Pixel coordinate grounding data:
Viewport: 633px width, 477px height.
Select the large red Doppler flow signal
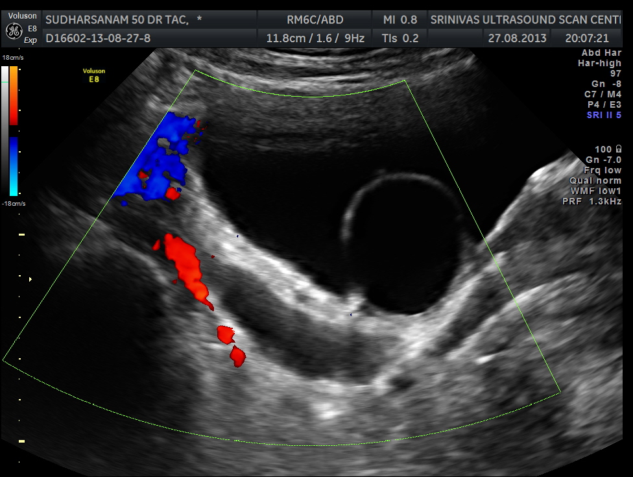tap(187, 265)
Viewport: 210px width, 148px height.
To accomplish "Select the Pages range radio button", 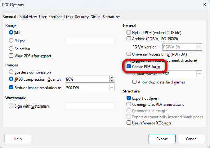I will (x=12, y=40).
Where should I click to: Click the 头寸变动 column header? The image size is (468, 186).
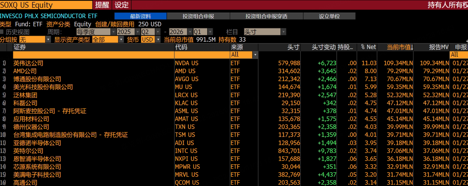click(324, 47)
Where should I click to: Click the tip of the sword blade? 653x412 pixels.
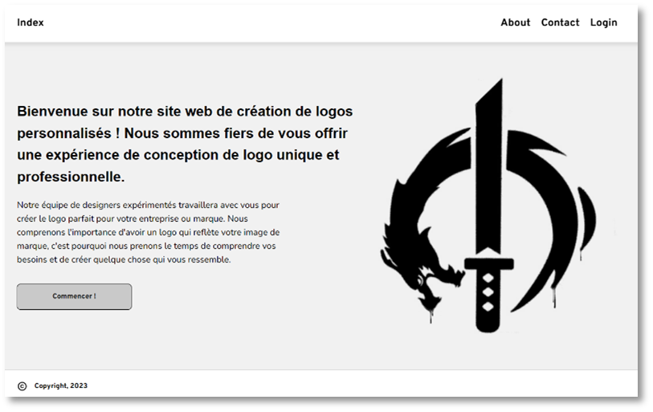tap(498, 84)
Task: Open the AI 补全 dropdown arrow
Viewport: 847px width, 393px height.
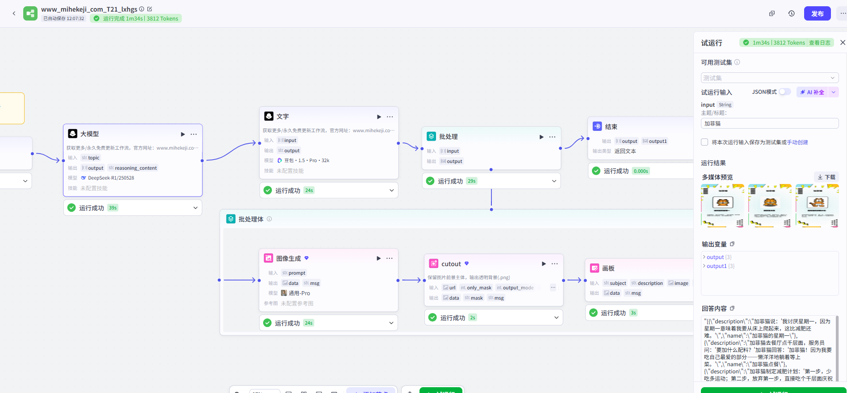Action: click(834, 92)
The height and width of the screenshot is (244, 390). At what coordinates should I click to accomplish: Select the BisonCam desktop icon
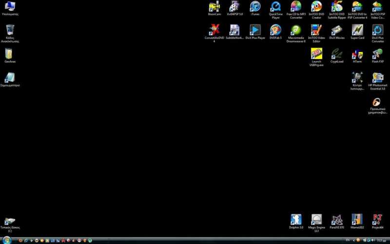pyautogui.click(x=214, y=7)
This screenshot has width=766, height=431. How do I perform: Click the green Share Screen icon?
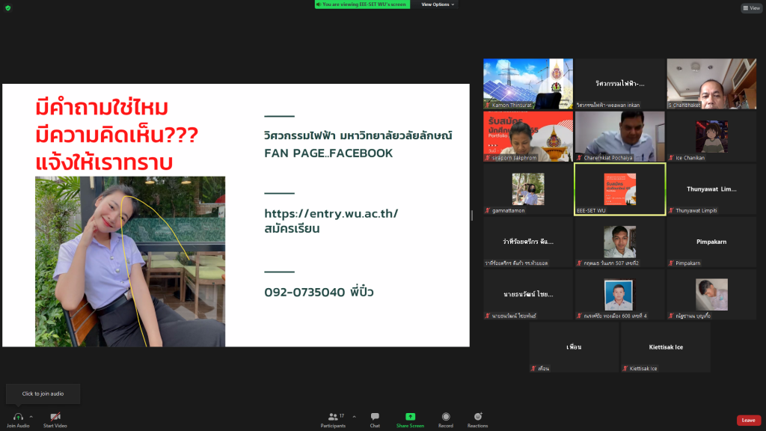click(410, 417)
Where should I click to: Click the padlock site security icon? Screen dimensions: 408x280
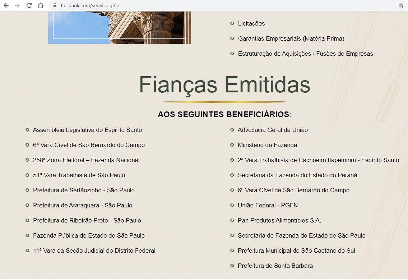[x=55, y=5]
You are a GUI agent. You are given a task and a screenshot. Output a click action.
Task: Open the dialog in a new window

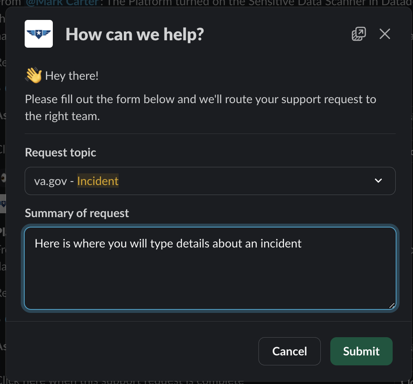(358, 34)
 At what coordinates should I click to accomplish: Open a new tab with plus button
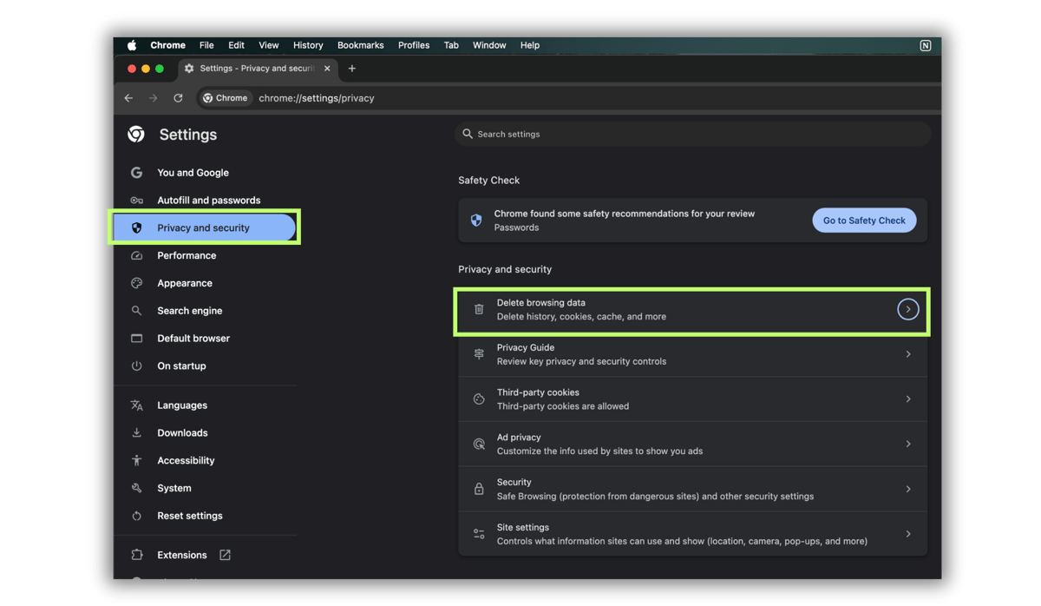[x=351, y=69]
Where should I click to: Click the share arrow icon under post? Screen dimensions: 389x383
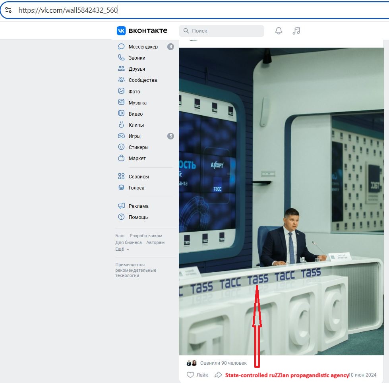pos(218,375)
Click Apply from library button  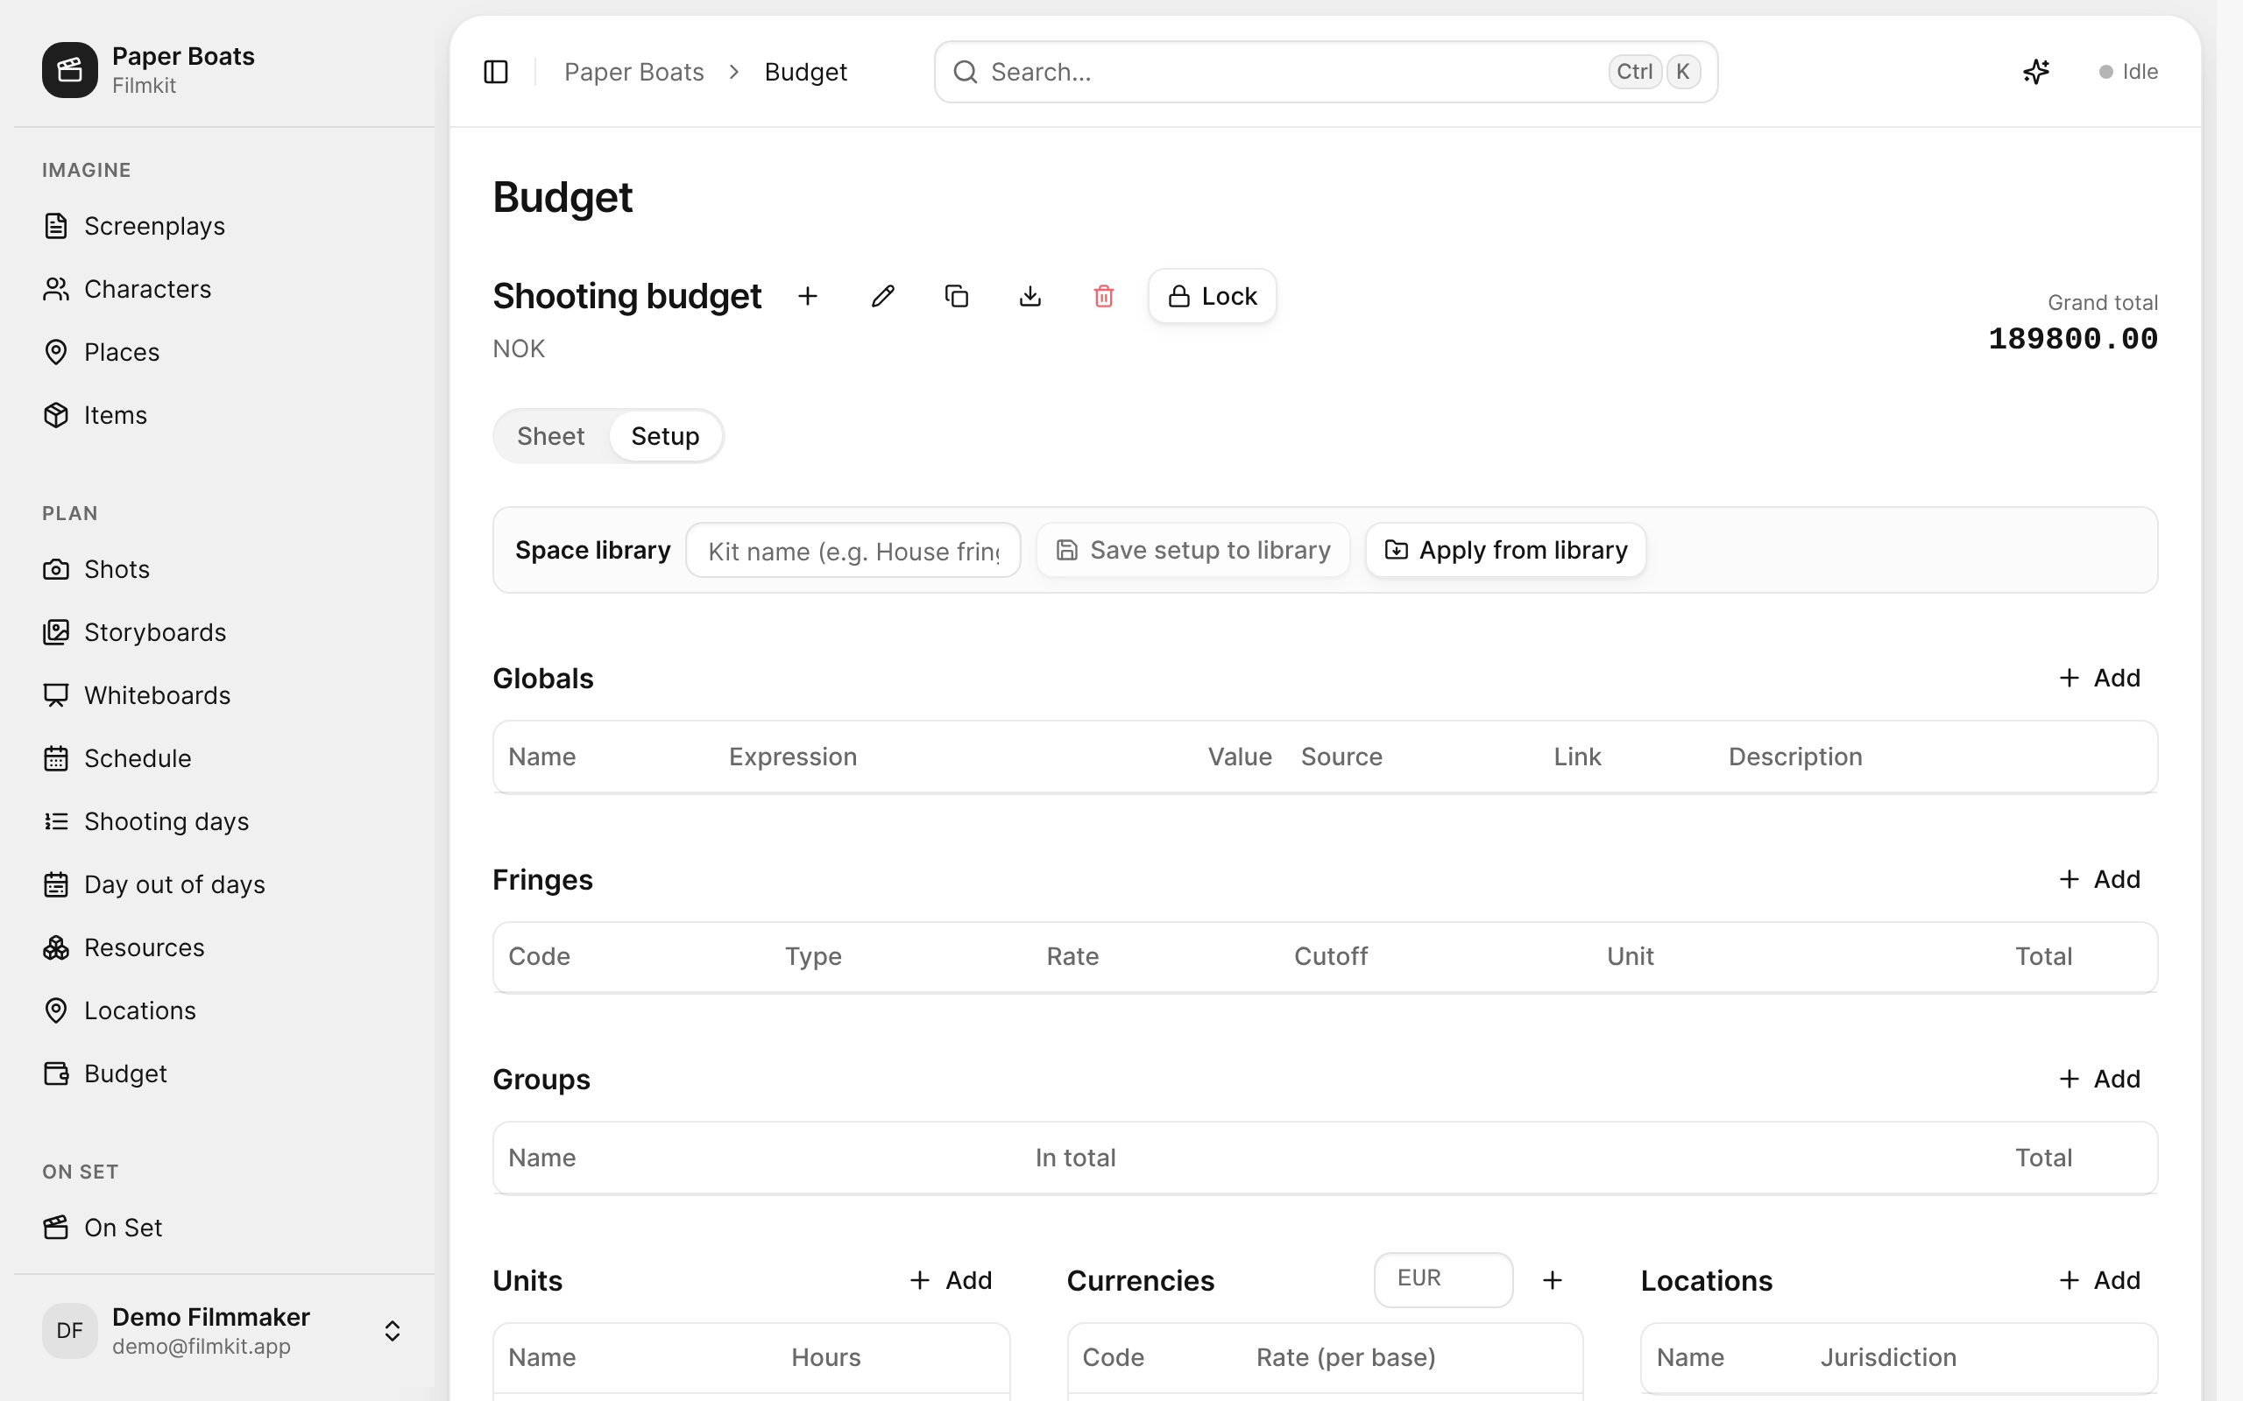1505,550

What is being asked:
Word for word, restate the lines above from the one with "This screenshot has" through the one with "You are a GUI", keeping both ends and dropping the pictures.

Completed task:
This screenshot has width=766, height=431. How do I perform: Click the green Share Screen icon?
click(410, 417)
Where should I click to: Click the padlock site security icon? Screen dimensions: 408x280
[x=55, y=5]
You are a GUI agent. You are given a task and a screenshot. Output a click action.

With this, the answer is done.